For Greek philosophers like Plato and Socrates, there was nothing at all wrong with wine in and of itself. Quite the contrary, in fact, because wine was regarded as an important product of civilization which brings significant benefits. At the same time, though, they recognized in wine something with great potential for harm if used improperly.
Thus like so many other things, wine must be enjoyed in moderation — I can almost see Plat, Socrates, or Aristotle doing public service ads saying "please drink responsibly." One corollary of this principle is that those who are better able to control themselves are given greater freedom to indulge while those who are unable to control themselves get less freedom.
Implications of the Socratic paradigm for political thought were immediately visible in Plato’s political writings, the Republic and the Laws. We expect to see wine provided for in the Republic’s indulgent “City of Pigs,” but it is initially mentioned in the same breath as such ordinary items as bread, cloaks, and sandals (372a), as if it is not regarded as much of a luxury item in itself. However, we also see the expected passages condemning alcohol abuse (e.g., 389e), and we shall not be surprised if there are overtones of distaste when discussing the philoinos (“wine lover,” 475a), who welcomes any excuse to drink any kind of wine.
But it is the Laws that both regulates and institutionalizes the use of wine. The work is particularly keen to keep the potent liquid from those who are comparatively young, and to introduce greater quantities as life goes on, so that senior citizens who can best control its effects also receive the toughest challenges in their efforts to demonstrate their virtue. These older men are also seen to be in the most need of something to make them let their hair down a little, so that the state will provide occasions for them to drink!

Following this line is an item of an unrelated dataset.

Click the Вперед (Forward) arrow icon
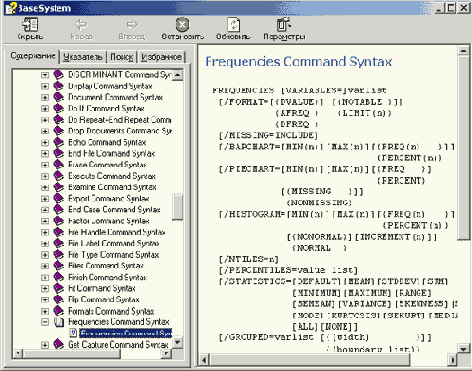This screenshot has width=472, height=371. [132, 25]
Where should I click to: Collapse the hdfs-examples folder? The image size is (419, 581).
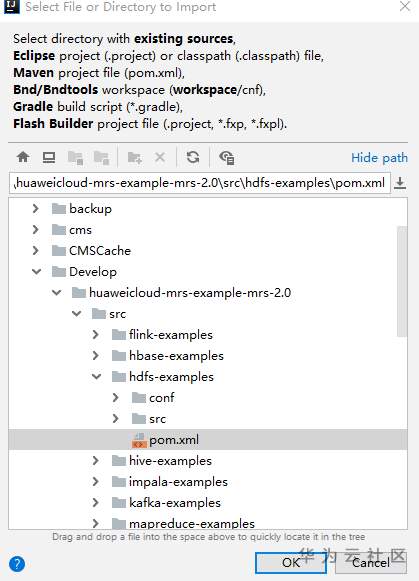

Source: Fritz Allhoff, Wine & Philosophy: A Symposium on Thinking and Drinking
It must be admitted, though, that most Greek philosophers did not live independent of outside influences. In fact, many were dependent upon powerful political figures to some extent and all of those figures enjoyed their wine. Thus any direct attacks on wine and wine drinking could have alienated their patrons, resulting at best in a loss of income and prestige, but perhaps also the loss of one's life.
Greek philosophy thus could hardly have developed a strong encouragement of abstinence, so to what degree was the philosophy of moderation in wine drinking based on genuine beliefs and to what degree was it a rationalization of political needs? We'll never know, but this should be a cautionary tale for us to make us think more about what we read as well as about our own ideals.